Principal investigators: Dr. Kullervo Hynynen and Dr. David Goertz

The development of effective local cancer therapies has the potential to significantly alter outcomes and improve survival for patients with solid tumours. In particular, patients with breast tumours would greatly benefit from such a therapy. These patients represent an important cancer demographic due to the high incidence of solid tumours in this tissue and the associated mortality rates. We are developing novel therapeutic ultrasound methods to potentiate established breast cancer therapy. Ultrasound can be focused non-invasively into the body to locally promote anti-tumour effects while sparing surrounding healthy tissue. Combined with systemically injected microbubbles, ultrasound can perturb microvasculature function, enhancing permeability and potentially damaging tumour vessels in a therapeutically relevant manner. These effects can be exploited to enhance the tumour-killing abilities of chemotherapy.

Neoadjuvant chemotherapy followed by surgery is used for the treatment of large primary breast tumors and, increasingly, for smaller operable breast cancers. Patients having a complete pathologic response to treatment have better long-term survival outcomes, but many tumors show only a partial response or do not respond at all. This program centers on the exploitation of microbubbles for targeted breast cancer therapy. The overall goal of this program is to develop and investigate novel non-invasive therapeutic ultrasound methods to potentiate chemotherapy in the neoadjuvant treatment of locally advanced breast cancer. Our vision is to translate preclinical results to clinical implementation by controlling the treatment process and integrating ultrasound imaging into an MRI-guided ultrasound therapy environment.

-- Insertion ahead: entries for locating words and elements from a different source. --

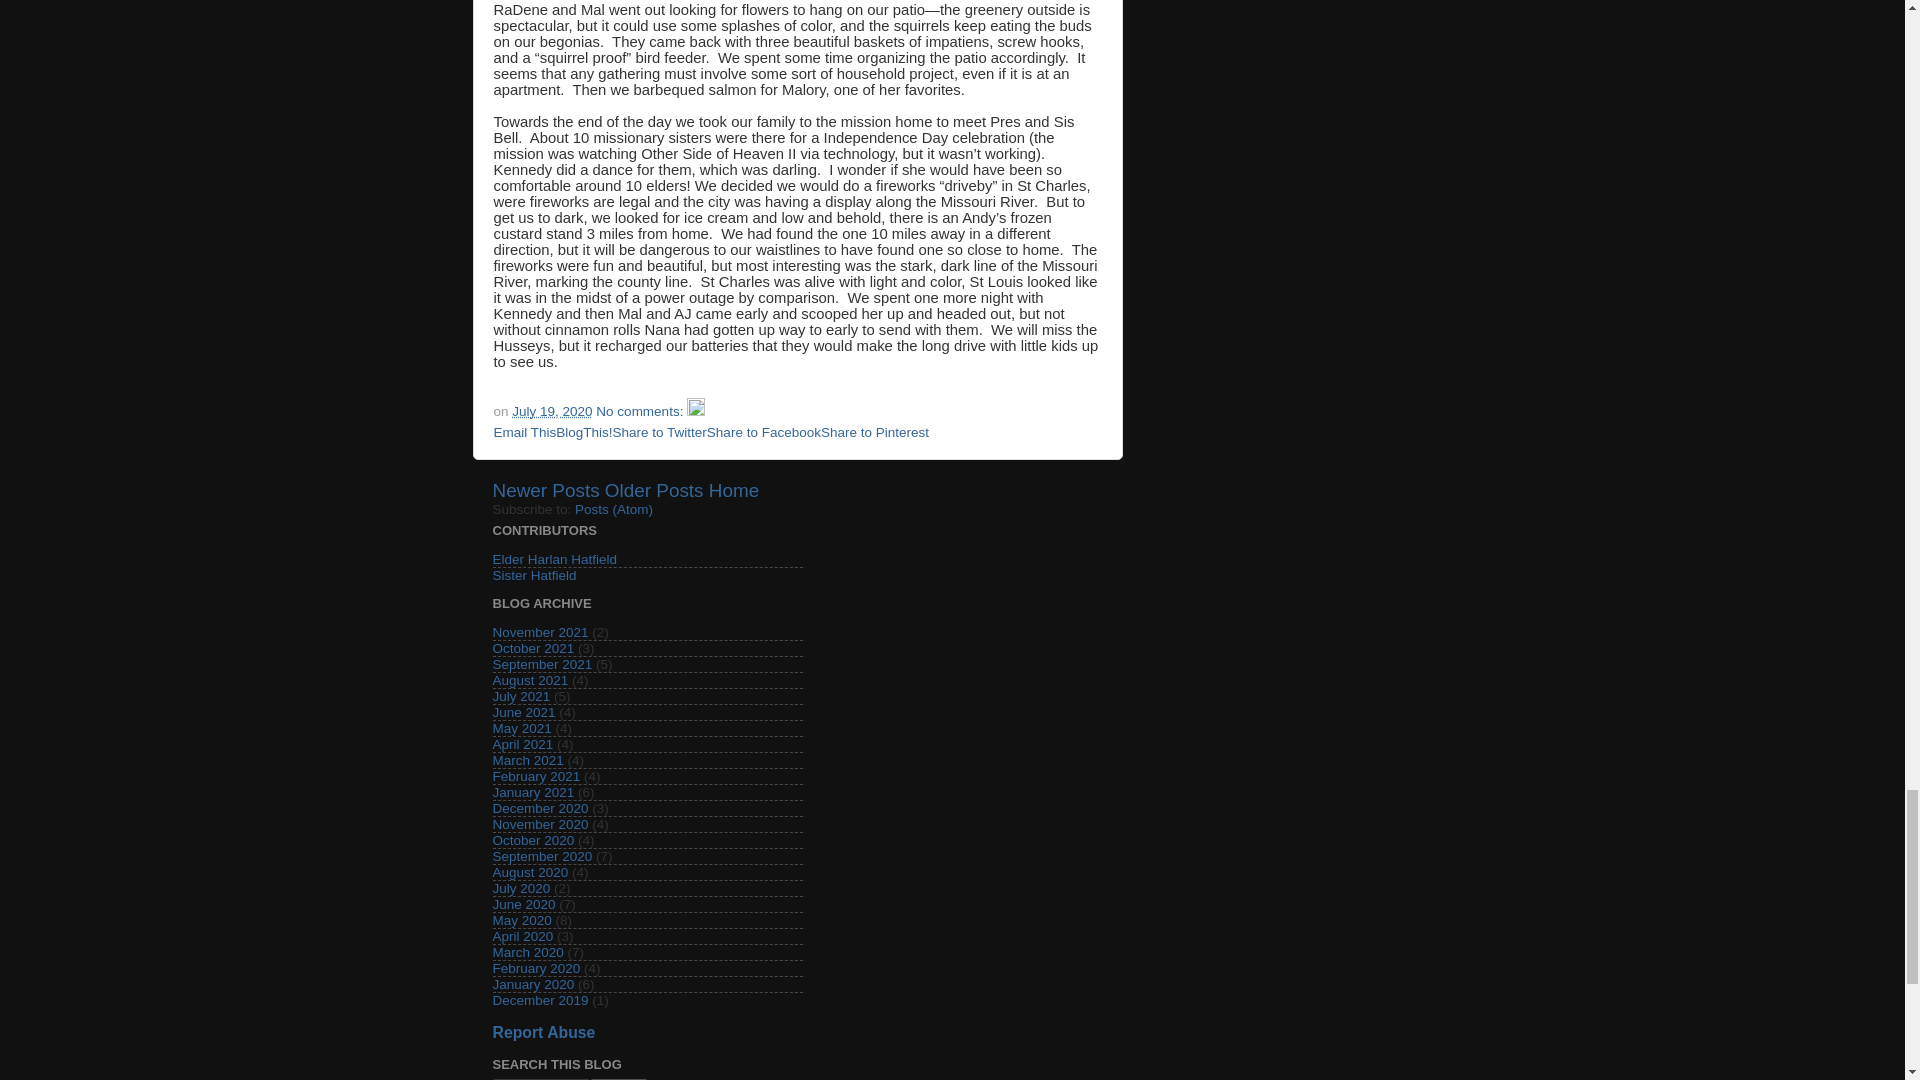  What do you see at coordinates (522, 744) in the screenshot?
I see `April 2021` at bounding box center [522, 744].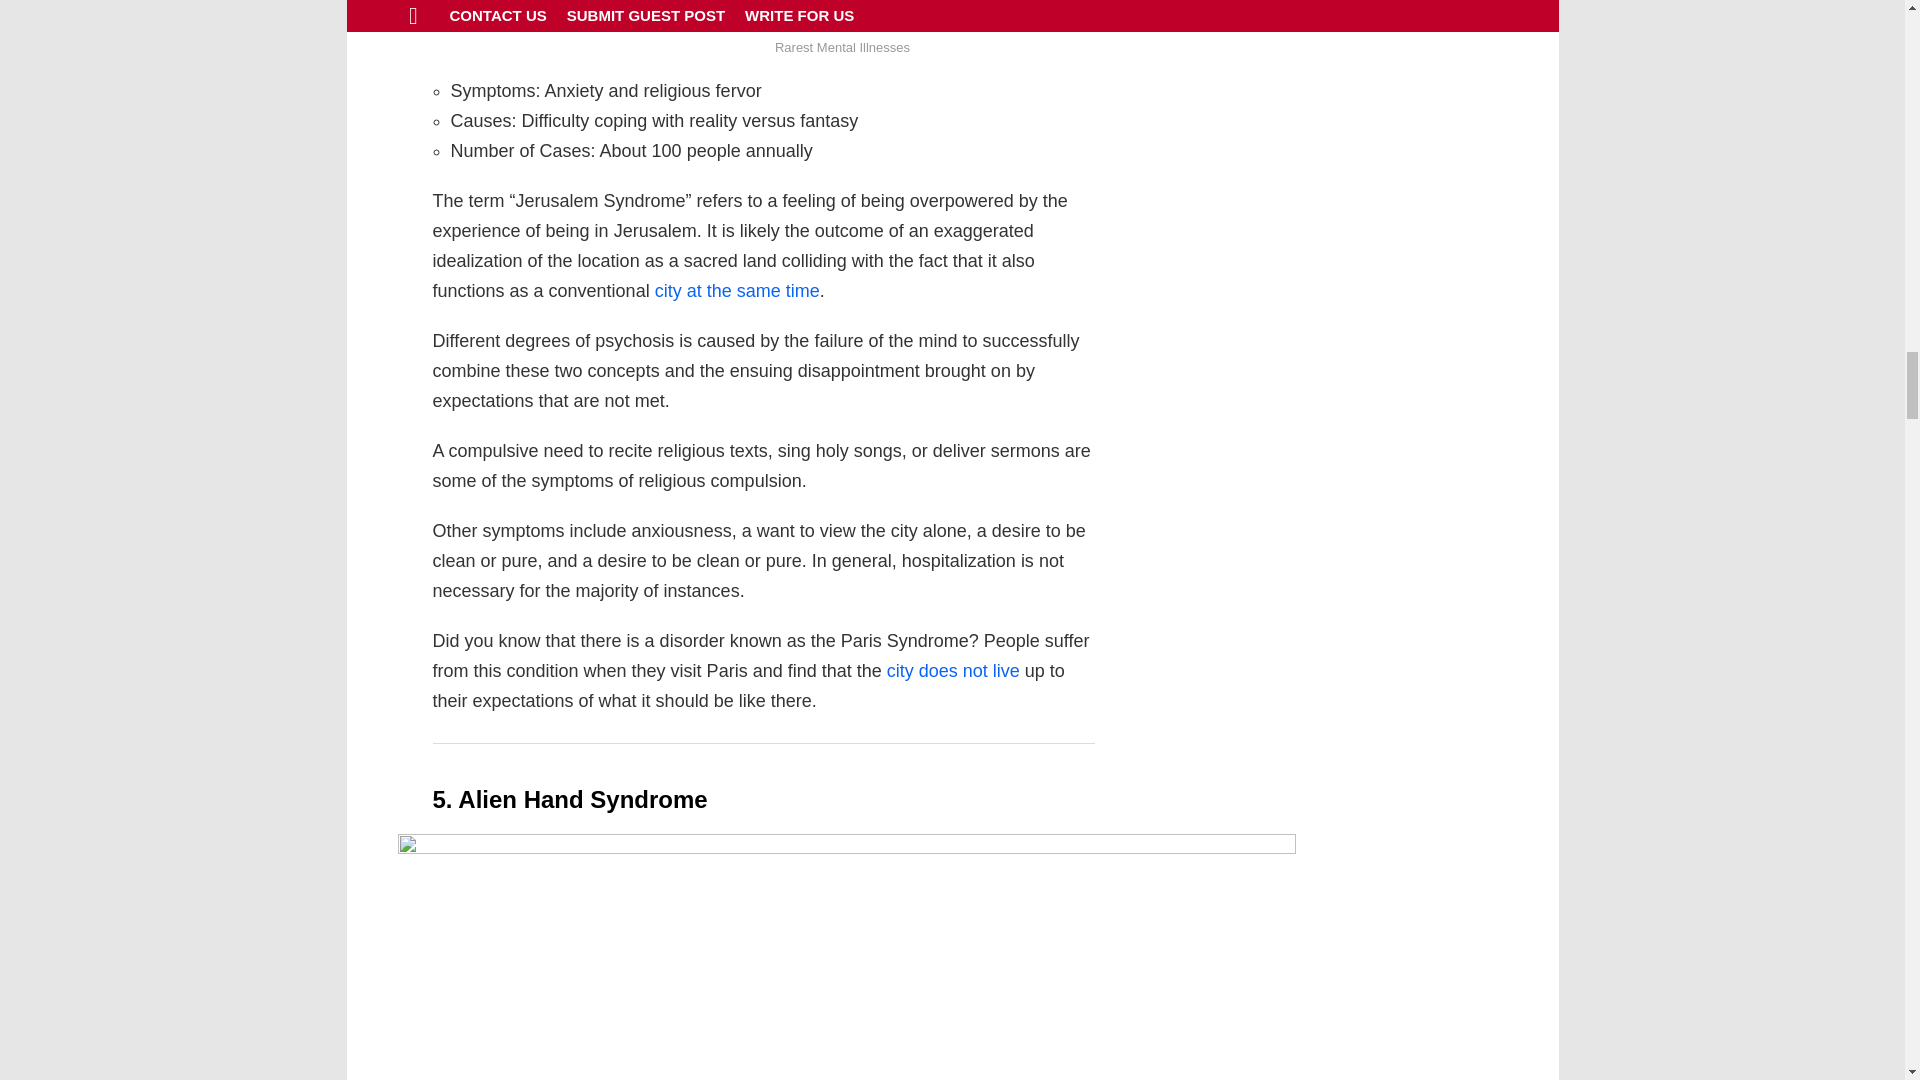  What do you see at coordinates (953, 670) in the screenshot?
I see `city does not live` at bounding box center [953, 670].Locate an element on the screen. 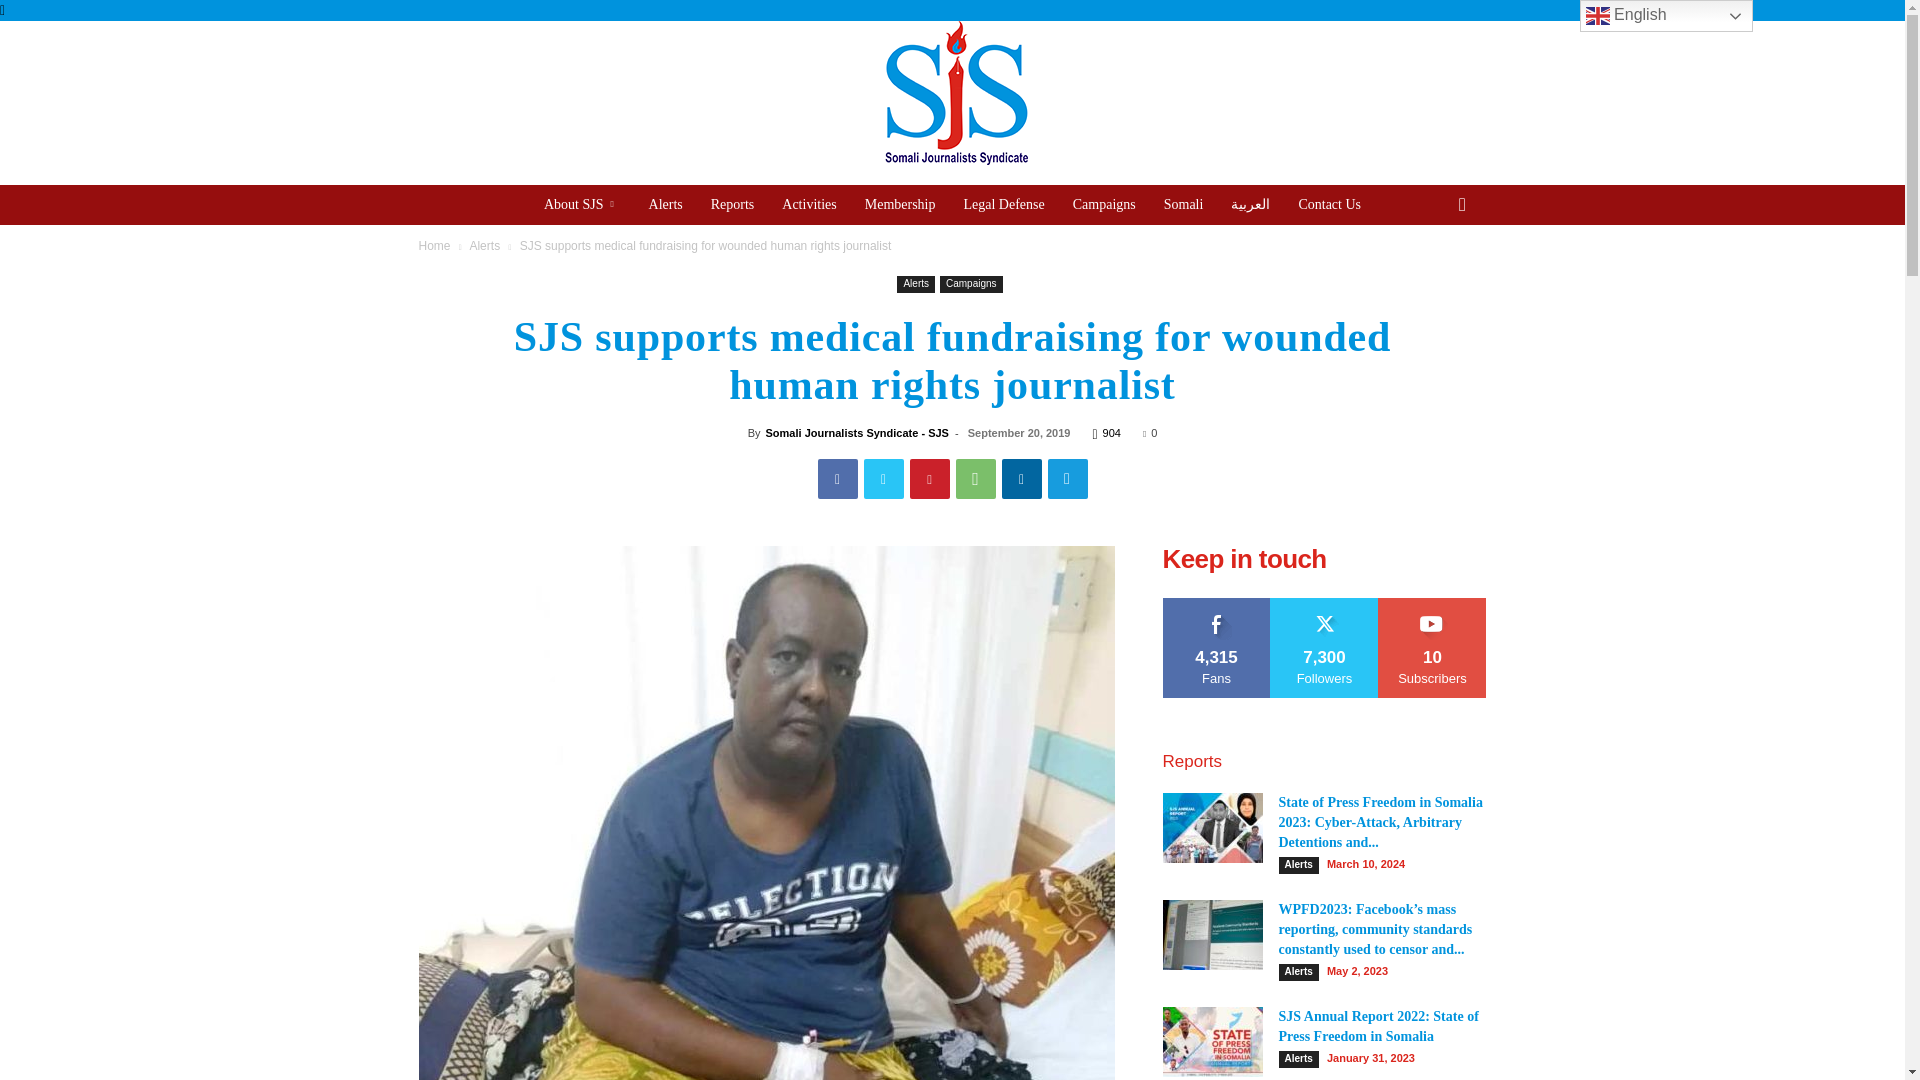 This screenshot has height=1080, width=1920. View all posts in Alerts is located at coordinates (484, 245).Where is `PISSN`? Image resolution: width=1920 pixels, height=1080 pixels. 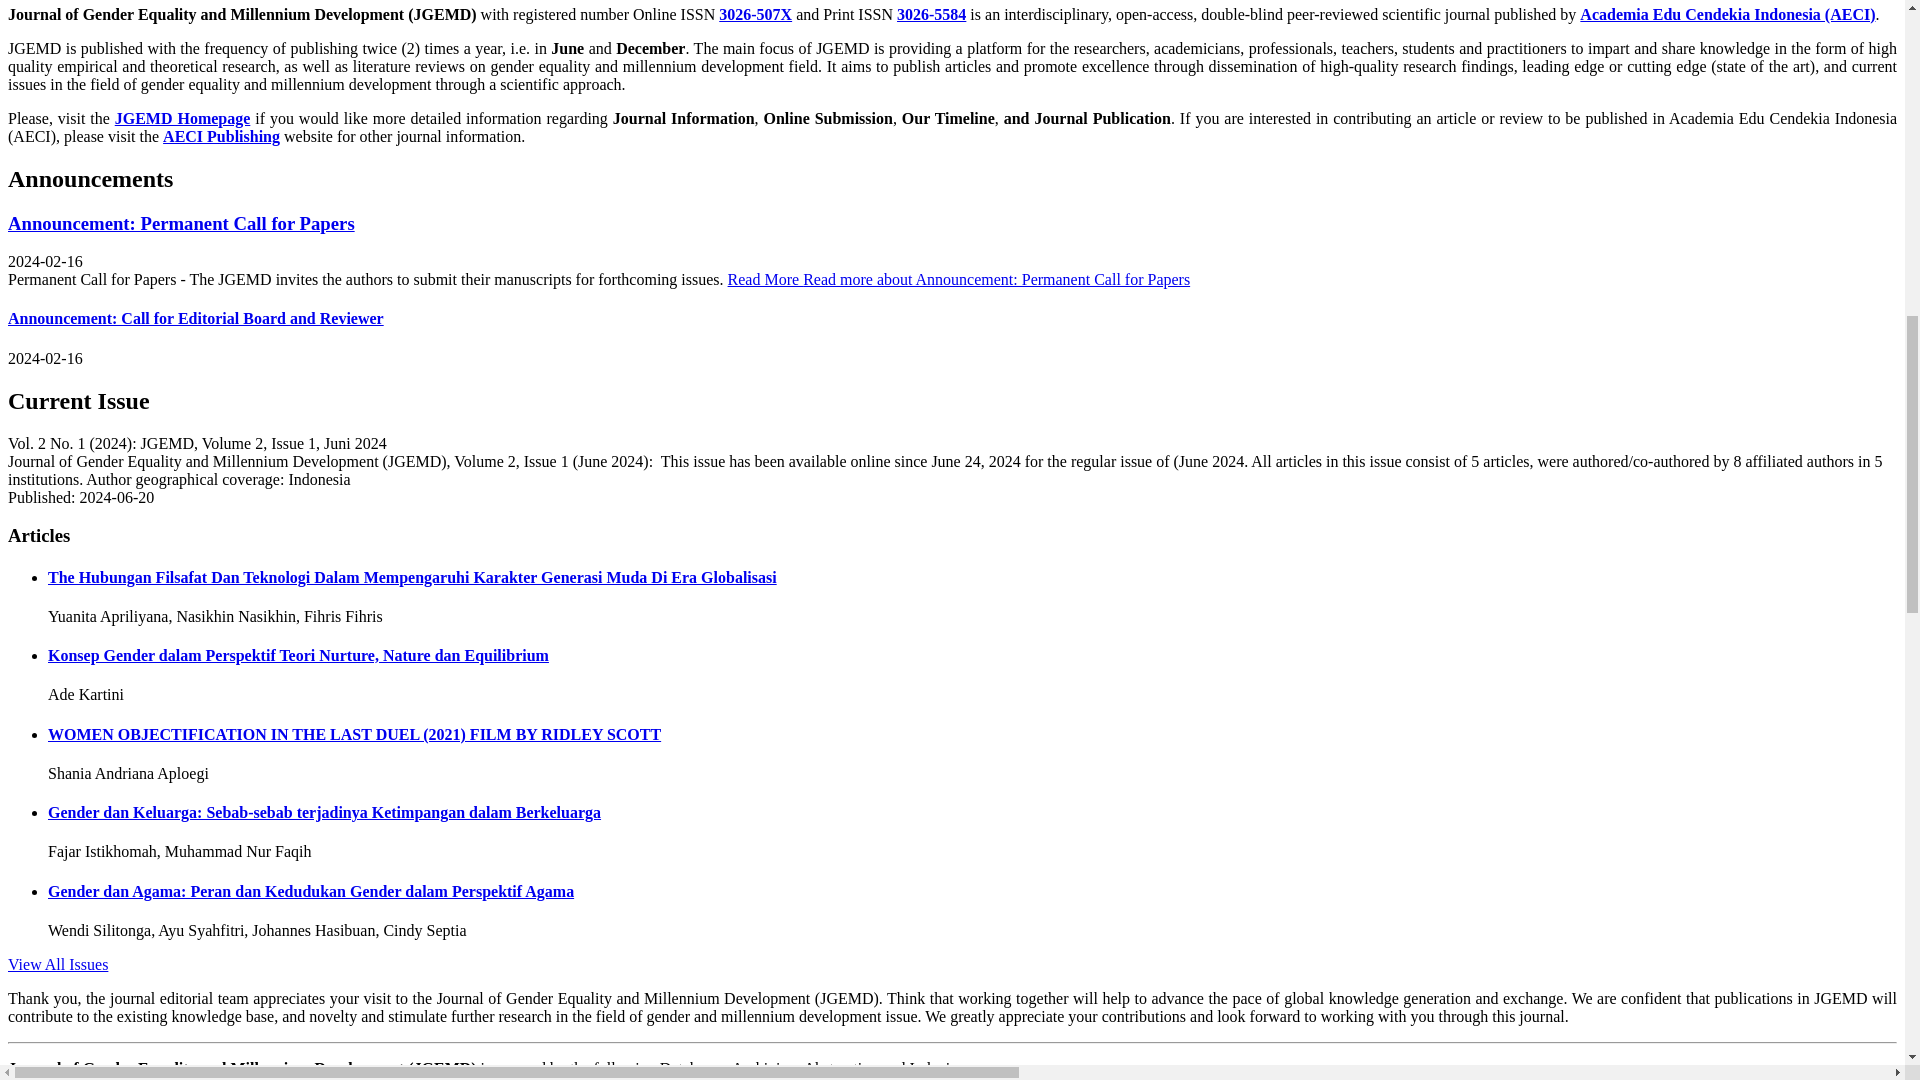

Sub-project 1: We will investigate and develop controlled methods to employ microbubbles to induce anti-vascular effects in orthotopic breast tumour models and couple these with conventional chemotherapy regimens.

Sub-project 2: We will develop a clinical scale MRI-guided treatment platform that can apply the methods developed in Sub-project 1, testing and refining it in large animal models and ultimately implementing it in a phase I clinical feasibility study.

Collectively, this work will leverage the leading-edge research that we have conducted to date, and enable us to make critical advances to position these methods for clinical studies. This approach could have significant impact on the survival of patients with breast tumours through potentiating chemotherapy or radiotherapy.